InputFormat describes the input-specification for a MapReduce job.
The MapReduce framework relies on the InputFormat of the job to:
Validate the input-specification of the job.
Split-up the input file(s) into logical InputSplit instances, each of which is then assigned to an individual Mapper.
Provide the RecordReader implementation used to glean input records from the logical InputSplit for processing by the Mapper.
The default behavior of file-based InputFormat implementations, typically sub-classes of FileInputFormat, is to split the input into logical InputSplit instances based on the total size, in bytes, of the input files. However, the FileSystem blocksize of the input files is treated as an upper bound for input splits. A lower bound on the split size can be set via mapreduce.input.fileinputformat.split.minsize.
Clearly, logical splits based on input-size is insufficient for many applications since record boundaries must be respected. In such cases, the application should implement a RecordReader, who is responsible for respecting record-boundaries and presents a record-oriented view of the logical InputSplit to the individual task.
TextInputFormat is the default InputFormat.
If TextInputFormat is the InputFormat for a given job, the framework detects input-files with the .gz extensions and automatically decompresses them using the appropriate CompressionCodec. However, it must be noted that compressed files with the above extensions cannot be split and each compressed file is processed in its entirety by a single mapper.
InputSplit
InputSplit represents the data to be processed by an individual Mapper.

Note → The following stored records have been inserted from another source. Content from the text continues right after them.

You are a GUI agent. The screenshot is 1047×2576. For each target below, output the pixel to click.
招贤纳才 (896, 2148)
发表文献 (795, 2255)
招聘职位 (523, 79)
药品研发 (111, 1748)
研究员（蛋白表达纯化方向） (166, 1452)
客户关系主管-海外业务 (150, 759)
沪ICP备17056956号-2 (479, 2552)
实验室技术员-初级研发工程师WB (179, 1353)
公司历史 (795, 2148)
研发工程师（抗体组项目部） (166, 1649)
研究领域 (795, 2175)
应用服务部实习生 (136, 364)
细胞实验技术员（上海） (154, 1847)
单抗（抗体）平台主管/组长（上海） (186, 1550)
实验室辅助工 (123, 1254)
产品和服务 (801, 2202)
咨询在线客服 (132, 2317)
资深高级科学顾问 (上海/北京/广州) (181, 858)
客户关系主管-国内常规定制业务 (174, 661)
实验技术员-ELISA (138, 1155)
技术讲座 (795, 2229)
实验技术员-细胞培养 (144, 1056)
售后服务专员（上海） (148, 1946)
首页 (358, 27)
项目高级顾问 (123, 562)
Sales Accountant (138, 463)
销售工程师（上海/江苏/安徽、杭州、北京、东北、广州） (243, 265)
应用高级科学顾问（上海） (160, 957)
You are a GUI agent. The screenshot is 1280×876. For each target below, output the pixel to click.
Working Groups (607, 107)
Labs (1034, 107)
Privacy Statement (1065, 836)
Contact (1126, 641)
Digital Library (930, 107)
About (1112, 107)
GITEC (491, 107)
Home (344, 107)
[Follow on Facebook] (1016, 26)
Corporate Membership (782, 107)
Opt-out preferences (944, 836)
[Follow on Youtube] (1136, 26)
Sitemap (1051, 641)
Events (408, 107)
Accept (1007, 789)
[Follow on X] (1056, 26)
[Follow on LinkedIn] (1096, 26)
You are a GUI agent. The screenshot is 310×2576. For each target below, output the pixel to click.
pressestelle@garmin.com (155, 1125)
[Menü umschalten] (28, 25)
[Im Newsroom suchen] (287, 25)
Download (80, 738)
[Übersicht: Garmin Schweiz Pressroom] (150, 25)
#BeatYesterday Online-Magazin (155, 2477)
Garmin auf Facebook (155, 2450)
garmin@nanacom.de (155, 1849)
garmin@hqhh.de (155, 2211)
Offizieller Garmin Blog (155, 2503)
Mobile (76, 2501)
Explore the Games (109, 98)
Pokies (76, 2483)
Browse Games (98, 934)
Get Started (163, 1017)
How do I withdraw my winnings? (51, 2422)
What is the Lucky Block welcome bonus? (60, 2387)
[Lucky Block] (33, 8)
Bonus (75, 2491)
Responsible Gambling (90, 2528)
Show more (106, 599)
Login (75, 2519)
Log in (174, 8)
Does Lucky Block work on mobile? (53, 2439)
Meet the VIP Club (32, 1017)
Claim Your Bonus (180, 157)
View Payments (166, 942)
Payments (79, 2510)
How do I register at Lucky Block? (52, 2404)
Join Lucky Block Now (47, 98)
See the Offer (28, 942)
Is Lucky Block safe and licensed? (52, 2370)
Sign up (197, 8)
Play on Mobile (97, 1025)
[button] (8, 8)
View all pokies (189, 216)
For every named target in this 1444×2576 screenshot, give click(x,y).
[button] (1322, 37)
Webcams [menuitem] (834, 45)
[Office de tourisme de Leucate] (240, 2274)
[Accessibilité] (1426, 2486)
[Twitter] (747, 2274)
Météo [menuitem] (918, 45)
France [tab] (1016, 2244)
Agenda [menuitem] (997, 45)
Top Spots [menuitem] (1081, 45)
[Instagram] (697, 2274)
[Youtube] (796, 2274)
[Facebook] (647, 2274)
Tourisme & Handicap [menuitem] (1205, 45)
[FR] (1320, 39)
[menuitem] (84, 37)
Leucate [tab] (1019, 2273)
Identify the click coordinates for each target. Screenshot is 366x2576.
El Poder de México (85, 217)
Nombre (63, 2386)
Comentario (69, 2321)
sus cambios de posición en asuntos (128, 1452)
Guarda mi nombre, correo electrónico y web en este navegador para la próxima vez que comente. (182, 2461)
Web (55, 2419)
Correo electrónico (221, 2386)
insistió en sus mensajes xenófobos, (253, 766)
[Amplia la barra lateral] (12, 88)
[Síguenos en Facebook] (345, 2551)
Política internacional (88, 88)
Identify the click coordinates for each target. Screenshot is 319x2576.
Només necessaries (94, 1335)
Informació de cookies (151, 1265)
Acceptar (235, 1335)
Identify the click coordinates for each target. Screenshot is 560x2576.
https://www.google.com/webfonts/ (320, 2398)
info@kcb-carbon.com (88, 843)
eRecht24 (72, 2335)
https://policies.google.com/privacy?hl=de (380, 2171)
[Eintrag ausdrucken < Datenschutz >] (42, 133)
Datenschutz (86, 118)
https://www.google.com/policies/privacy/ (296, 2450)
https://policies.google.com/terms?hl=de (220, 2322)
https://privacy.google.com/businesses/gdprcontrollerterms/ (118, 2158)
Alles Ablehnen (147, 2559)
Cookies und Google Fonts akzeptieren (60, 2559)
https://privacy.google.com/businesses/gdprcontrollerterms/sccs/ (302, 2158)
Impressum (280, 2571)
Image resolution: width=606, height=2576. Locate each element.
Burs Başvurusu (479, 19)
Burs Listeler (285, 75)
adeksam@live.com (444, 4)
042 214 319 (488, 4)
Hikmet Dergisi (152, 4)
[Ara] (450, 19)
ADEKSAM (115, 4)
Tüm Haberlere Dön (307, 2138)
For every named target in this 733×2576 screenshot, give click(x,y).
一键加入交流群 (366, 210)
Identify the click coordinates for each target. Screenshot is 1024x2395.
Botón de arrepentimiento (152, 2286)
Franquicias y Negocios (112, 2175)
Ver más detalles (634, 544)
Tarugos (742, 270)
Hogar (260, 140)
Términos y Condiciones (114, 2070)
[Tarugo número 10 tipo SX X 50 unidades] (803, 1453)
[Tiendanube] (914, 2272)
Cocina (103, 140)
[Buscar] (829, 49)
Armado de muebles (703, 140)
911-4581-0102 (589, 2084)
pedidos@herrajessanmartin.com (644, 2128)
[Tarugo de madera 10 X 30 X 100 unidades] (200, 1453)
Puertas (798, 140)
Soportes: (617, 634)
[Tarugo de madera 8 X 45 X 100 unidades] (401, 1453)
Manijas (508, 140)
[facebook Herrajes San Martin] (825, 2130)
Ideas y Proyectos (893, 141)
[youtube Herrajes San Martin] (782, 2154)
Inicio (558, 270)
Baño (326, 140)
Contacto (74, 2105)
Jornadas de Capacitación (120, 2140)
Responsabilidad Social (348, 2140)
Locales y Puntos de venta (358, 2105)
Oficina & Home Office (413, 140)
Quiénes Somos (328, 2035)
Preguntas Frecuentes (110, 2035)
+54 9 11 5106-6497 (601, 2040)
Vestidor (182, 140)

Typically InputSplit presents a byte-oriented view of the input, and it is the responsibility of RecordReader to process and present a record-oriented view.
FileSplit is the default InputSplit. It sets mapreduce.map.input.file to the path of the input file for the logical split.
RecordReader
RecordReader reads <key, value> pairs from an InputSplit.
Typically the RecordReader converts the byte-oriented view of the input, provided by the InputSplit, and presents a record-oriented to the Mapper implementations for processing. RecordReader thus assumes the responsibility of processing record boundaries and presents the tasks with keys and values.